Sepasang mata yang berbinar memberitahuku, cinta adalah sebuah essensi, membuatmu ingin sehidup semati, membuatmu menatap sendu wajah kekasihmu ketika ia terlelap, membuatmu merasa detik yg terlewat terlalu berharga untuk dilewatkan tanpanya... Cinta itu saling menghargai, meski kamu bukan seorang ratu, tapi cinta dengan kesederhanaannya memberimu nilai sebagai seorang ibu, iya ibu, bukan babu. Karena setiap kecupan lembut suamimu menjadi obat terbaik untuk setiap lelah, karena meski ia tidak memberi mu banyak tapi ia memberi mu cukup. Cukup kasih dan perhatian yang membuatmu tahu bahwa kamu tidak melewatkan hidupmu sendirian. Karena, hal yang lebih menyedihkan selain hidup sendirian adalah hidup bersama tapi merasa sendiri.
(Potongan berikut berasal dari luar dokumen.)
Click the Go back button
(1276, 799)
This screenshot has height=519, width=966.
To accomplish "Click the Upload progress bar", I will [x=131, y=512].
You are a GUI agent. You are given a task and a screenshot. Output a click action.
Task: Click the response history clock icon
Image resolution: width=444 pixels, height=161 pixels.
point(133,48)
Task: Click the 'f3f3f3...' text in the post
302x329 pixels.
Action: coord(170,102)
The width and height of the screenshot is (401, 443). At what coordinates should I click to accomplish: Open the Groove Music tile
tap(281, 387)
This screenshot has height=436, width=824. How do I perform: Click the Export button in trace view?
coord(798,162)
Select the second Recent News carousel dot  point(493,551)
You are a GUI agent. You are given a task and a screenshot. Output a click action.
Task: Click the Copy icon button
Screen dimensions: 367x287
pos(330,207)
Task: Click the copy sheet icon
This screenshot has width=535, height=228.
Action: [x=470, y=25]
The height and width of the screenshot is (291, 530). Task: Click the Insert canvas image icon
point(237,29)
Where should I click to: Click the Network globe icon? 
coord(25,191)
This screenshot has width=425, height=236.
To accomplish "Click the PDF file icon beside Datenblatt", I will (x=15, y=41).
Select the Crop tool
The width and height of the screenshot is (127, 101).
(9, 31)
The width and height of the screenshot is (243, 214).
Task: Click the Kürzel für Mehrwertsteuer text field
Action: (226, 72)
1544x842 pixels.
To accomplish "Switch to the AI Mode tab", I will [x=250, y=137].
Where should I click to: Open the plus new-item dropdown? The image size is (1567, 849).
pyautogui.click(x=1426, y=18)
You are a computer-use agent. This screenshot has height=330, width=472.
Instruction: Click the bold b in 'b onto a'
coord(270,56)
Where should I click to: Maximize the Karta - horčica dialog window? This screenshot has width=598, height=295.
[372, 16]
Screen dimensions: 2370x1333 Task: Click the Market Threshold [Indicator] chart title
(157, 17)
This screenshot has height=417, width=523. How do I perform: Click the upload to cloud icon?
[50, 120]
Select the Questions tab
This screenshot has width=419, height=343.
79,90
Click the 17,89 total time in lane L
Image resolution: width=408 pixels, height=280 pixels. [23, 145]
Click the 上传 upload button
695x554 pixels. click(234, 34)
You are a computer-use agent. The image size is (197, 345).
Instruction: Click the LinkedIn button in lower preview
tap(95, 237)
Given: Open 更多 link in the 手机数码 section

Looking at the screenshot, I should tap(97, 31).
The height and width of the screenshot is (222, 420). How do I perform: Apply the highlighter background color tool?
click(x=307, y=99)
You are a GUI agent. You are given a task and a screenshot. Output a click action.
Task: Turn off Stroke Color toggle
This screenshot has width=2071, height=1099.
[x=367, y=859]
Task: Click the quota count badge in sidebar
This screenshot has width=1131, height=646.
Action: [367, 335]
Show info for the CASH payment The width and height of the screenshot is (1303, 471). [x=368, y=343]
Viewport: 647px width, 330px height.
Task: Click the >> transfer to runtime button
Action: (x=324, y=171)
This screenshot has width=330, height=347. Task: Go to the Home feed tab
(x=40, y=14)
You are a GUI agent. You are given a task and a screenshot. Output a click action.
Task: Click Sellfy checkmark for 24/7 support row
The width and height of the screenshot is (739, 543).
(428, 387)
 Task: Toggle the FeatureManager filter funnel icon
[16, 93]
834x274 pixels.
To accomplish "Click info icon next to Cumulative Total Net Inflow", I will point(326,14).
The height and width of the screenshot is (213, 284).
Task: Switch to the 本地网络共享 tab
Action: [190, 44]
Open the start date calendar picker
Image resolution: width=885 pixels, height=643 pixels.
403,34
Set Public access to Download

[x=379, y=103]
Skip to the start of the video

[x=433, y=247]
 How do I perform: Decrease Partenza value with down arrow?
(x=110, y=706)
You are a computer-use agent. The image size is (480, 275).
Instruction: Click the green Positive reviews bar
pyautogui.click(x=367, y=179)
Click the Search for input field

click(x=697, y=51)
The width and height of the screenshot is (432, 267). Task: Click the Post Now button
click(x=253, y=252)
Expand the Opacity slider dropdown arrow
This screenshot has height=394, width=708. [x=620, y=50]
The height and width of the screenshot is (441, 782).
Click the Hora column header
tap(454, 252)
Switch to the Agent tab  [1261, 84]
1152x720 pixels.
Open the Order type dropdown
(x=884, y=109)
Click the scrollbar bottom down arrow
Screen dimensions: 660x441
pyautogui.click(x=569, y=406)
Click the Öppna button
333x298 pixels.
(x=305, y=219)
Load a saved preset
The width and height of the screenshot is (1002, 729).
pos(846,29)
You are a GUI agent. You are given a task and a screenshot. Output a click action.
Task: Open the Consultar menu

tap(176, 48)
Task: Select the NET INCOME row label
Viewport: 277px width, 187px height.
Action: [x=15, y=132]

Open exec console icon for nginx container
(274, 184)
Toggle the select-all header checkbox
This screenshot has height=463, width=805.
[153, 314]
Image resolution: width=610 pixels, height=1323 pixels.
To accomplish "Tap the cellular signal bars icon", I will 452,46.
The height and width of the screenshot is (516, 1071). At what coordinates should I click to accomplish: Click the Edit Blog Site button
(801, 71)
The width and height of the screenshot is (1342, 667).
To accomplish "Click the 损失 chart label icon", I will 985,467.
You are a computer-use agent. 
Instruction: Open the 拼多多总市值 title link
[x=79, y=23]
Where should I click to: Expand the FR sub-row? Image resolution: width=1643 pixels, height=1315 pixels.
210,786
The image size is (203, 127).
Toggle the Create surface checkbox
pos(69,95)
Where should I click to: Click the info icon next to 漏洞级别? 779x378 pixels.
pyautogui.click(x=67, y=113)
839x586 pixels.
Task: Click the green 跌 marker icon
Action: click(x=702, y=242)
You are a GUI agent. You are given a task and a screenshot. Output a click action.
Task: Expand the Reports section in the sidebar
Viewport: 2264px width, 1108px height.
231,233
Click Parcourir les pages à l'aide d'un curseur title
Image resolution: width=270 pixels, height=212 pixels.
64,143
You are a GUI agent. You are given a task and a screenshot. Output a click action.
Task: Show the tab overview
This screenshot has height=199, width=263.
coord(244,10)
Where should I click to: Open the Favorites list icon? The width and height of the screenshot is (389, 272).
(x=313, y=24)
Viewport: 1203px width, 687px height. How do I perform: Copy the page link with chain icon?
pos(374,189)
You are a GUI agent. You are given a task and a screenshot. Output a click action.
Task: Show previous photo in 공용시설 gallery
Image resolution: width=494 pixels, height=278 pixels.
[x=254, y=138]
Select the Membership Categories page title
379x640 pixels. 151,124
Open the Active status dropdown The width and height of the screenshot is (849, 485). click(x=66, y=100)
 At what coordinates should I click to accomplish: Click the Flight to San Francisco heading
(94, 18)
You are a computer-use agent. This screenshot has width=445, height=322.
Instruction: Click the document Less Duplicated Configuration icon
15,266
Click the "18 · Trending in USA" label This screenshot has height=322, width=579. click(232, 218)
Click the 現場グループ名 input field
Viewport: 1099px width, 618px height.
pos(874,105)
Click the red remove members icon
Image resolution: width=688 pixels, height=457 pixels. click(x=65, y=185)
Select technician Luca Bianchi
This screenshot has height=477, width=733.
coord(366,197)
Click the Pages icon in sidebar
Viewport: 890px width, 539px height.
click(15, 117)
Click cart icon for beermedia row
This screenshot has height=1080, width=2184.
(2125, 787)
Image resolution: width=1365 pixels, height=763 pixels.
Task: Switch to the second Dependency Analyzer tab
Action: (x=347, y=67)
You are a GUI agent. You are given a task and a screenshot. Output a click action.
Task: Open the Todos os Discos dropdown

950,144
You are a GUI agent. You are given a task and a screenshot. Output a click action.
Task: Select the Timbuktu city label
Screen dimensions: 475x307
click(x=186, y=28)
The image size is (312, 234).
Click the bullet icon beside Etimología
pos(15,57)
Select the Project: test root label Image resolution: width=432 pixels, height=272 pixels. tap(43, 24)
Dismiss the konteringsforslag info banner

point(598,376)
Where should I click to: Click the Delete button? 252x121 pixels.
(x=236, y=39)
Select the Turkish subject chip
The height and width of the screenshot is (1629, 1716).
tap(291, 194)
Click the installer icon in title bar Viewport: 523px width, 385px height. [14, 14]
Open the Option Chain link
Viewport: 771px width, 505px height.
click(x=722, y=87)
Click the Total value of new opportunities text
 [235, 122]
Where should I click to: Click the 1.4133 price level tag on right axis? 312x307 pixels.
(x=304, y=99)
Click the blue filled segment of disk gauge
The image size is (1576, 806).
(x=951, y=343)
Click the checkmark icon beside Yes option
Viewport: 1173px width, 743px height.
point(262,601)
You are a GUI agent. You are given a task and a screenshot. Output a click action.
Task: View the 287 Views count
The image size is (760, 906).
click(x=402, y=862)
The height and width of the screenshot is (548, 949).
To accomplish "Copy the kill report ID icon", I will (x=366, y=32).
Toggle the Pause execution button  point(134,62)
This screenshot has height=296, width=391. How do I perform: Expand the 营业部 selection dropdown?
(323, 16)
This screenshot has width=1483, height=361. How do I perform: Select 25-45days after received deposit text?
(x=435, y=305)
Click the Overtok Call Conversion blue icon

Lalu ada dia, seseorang yg menatapku sendu saat ku tanya apa itu cinta, dia bilang cinta itu rapuh, bisa terkikis dan menipis. Bagaikan sebuah kramik rapuh, tidak bisa terus menerus kamu perbaiki sampai tanganmu melepuh. Butuh perjuangan yang melelahkan, yang seiring dengan waktu membuatnya tidak cukup lagi. Karena menurutnya, cinta adalah kesabaran, saat wanita sudah tidak sabar menghadapi sikap lelakinya... Artinya dia berhenti mencintai lelakinya. Dan itu membuatnya seperti bom waktu yg bisa meledak kapan saja, saat cinta hilang karena gersang.
Definisinya membingungkan, tapi cinta itu tergantung darimana kamu berdiri, tanpa menghakimi. Karena seiring dengan bertambahnya usia kamu tahu bahwa cinta tidak melulu memiliki satu arti. Cinta bukan rantai yg mengikatmu, terlalu erat dan melukai.
Bagi saya, cinta adalah saling menghargai, sebuah kerja sama, butuh usaha yang besar untuk membuatnya berhasil, we need two lovers to make it works. But we only need one to destroy it.